I don't understand where the misinformation is located. @ME/CFS Skeptic 's article makes it clear that there was no substantive treatment of MS as a psychiatric disease, although of course individual patients may have been misdiagnosed. The prescribing of psychological and/or exercise therapies to MS patients doesn't involve defining MS as a psychiatric condition, it's merely an acknowledgement that MS has symptoms that 'may' be helped by psychological and/or exercise therapies - whether these therapies are actually any use in MS is a separate issue.

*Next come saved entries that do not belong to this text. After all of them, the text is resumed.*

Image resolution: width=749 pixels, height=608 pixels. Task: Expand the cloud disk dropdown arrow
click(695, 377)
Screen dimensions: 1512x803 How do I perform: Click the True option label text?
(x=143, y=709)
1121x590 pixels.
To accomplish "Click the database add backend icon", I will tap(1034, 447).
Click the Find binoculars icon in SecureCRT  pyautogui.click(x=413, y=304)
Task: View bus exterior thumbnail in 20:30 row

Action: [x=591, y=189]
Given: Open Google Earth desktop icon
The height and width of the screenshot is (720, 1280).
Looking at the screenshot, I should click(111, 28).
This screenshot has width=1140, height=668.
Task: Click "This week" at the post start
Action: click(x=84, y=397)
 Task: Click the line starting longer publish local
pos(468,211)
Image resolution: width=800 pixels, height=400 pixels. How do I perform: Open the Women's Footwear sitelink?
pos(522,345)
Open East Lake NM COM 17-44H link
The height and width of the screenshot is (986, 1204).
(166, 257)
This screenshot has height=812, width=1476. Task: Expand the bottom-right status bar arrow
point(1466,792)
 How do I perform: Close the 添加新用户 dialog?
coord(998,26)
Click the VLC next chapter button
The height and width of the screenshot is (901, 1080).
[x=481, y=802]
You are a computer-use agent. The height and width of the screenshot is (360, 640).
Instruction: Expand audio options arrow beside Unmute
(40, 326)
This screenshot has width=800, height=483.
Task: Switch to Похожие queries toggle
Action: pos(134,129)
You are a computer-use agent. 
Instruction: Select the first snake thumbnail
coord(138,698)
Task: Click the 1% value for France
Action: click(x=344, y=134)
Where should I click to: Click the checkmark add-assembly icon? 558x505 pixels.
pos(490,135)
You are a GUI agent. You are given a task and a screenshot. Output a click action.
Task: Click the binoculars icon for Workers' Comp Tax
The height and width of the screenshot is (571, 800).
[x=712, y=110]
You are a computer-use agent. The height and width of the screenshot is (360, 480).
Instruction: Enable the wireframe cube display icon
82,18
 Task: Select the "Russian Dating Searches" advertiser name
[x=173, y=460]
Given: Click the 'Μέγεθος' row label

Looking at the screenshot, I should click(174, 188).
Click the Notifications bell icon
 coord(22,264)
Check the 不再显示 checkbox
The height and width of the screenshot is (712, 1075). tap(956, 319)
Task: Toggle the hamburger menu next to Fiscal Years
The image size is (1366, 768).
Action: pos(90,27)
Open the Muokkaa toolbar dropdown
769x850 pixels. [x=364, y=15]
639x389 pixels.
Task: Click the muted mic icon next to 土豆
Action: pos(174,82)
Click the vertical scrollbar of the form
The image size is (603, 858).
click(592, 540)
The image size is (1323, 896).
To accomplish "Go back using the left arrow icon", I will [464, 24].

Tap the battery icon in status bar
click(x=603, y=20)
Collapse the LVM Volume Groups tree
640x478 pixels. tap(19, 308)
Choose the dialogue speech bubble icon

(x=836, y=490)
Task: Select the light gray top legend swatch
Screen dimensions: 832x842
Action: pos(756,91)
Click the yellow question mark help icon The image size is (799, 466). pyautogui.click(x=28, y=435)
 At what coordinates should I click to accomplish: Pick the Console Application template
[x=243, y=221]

The situation with ME/CFS and psychological and/or exercise therapies is very different to that of MS. In the case of ME/CFS there were unwarranted claims about pathology, treatment effectiveness and cure none of which are currently evident in the MS literature, additionally failure to address PEM and exertional intolerance in ME/CFS meant that studies involving exercise therapies were wholly invalid - to date there is no evidence that PEM or exertional intolerance are substantially present in MS. The lack clear pathophysiology in ME/CFS has left patients especially vulnerable to being labelled with psychiatric illness while PEM creates a special case regarding activity based interventions - neither apply to MS patients.

 

[Jonathan Edwards]

Yes, the situation for the last fifty years has been that MS has been seen as a pathological brain disorder but large numbers of patients with MS get misdiagnosed as having a 'functional' illness rather than MS. I think that situation was probably the same since the late nineteenth century.

 

[Sly Saint]

That's horrific. Your immune system is literally burning holes in your brain, and it's psychosomatic? Nobody who says that should be practicing medicine or conducting research.

no, they are not exactly saying that. This is one of the many problems with the whole MUS set up. The definition of what is/are MUS is ambiguous.
see my posts here (which is from an NHS website)
https://www.s4me.info/threads/uk-im...blogs-and-discussion.14318/page-6#post-424909
and here
https://www.s4me.info/threads/uk-im...blogs-and-discussion.14318/page-6#post-425171

and this thread here
Patients with Multiple Sclerosis in Psychotherapy: Processes of Meaning Making and Self Transformation 2020 | Science for ME (s4me.info)

 

[RedFox]

no, they are not exactly saying that. This is one of the many problems with the whole MUS set up. The definition of what is/are MUS is ambiguous.
see my posts here (which is from an NHS website)
https://www.s4me.info/threads/uk-im...blogs-and-discussion.14318/page-6#post-424909
and here
https://www.s4me.info/threads/uk-im...blogs-and-discussion.14318/page-6#post-425171

and this thread here
Patients with Multiple Sclerosis in Psychotherapy: Processes of Meaning Making and Self Transformation 2020 | Science for ME (s4me.info)

They're basically saying that, and trying to be subtle about it.